Le previsioni per la prima parte della settimana non lasciano, in effetti, molto spazio all’ottimismo. Piogge e temporali, a tratti anche di una certa intensità, non daranno tregua al meridione e alle Isole Maggiori. Al Centro la situazione sarà più sfumata, un po’ “a macchia di leopardo”, con fenomeni intermittenti e qualche timida schiarita che proverà a farsi strada tra un rovescio e l’altro.
Diciamocelo, non è proprio la primavera che ci aspettavamo, ma tant’è. Occhio però a dove tira il vento: zone particolarmente esposte alle correnti umide che arrivano dal mare potrebbero subire accumuli di pioggia non indifferenti, con episodi temporaleschi accompagnati da violente raffiche di vento e qualche localizzata grandinata, che fa sempre danni.
Ma perché questo vortice Jolina insiste così tanto, vi chiederete?
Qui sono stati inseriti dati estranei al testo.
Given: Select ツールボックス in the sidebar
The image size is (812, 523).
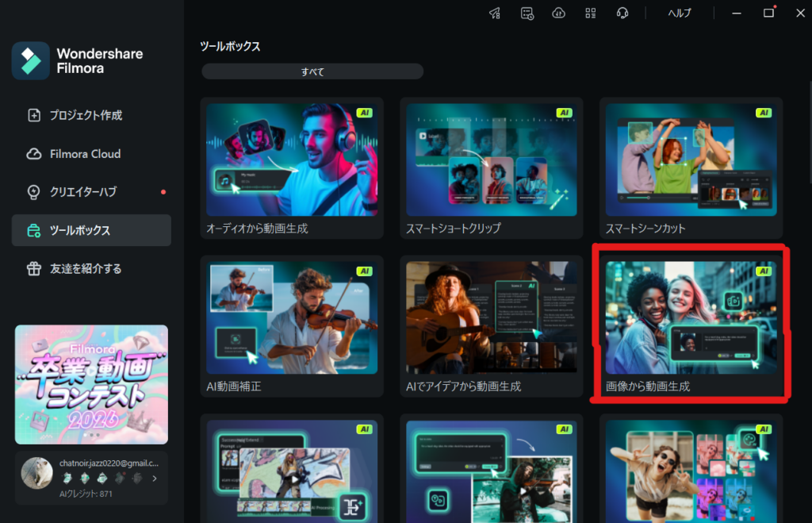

Il punto è che il vortice continuerà a rimanere attivo per diversi giorni ancora, complice un nuovo afflusso di aria più fredda, un contributo fresco e instabile, in arrivo proprio tra oggi e domani sul Mediterraneo centrale.
L’ingresso di queste correnti più fresche non solo darà nuova vita al ciclone, ma determinerà anche un avvertibile calo delle temperature su diverse regioni. Avremo valori che, in alcune zone, scenderanno addirittura leggermente al di sotto delle medie stagionali, cosa non da poco visto che siamo quasi a Maggio.
Ci aspetta quindi una fase meteorologica decisamente più dinamica, per niente piatta. Un clima che, a tratti, ricorderà più il tardo inverno che la primavera inoltrata, specialmente dove la ventilazione orientale – la tramontana per intenderci – si farà sentire con maggiore insistenza, pungendo la pelle.
E lo sguardo, inevitabilmente, va già oltre, verso il weekend. Guardando all’evoluzione atmosferica sull’intero continente europeo, si delinea uno scenario piuttosto interessante per il prossimo fine settimana. La particolare disposizione dei centri di alta e bassa pressione, infatti, potrebbe favorire un deciso afflusso di correnti fredde provenienti dall’Est Europa dritto verso il Mediterraneo. Ne vedremo delle belle.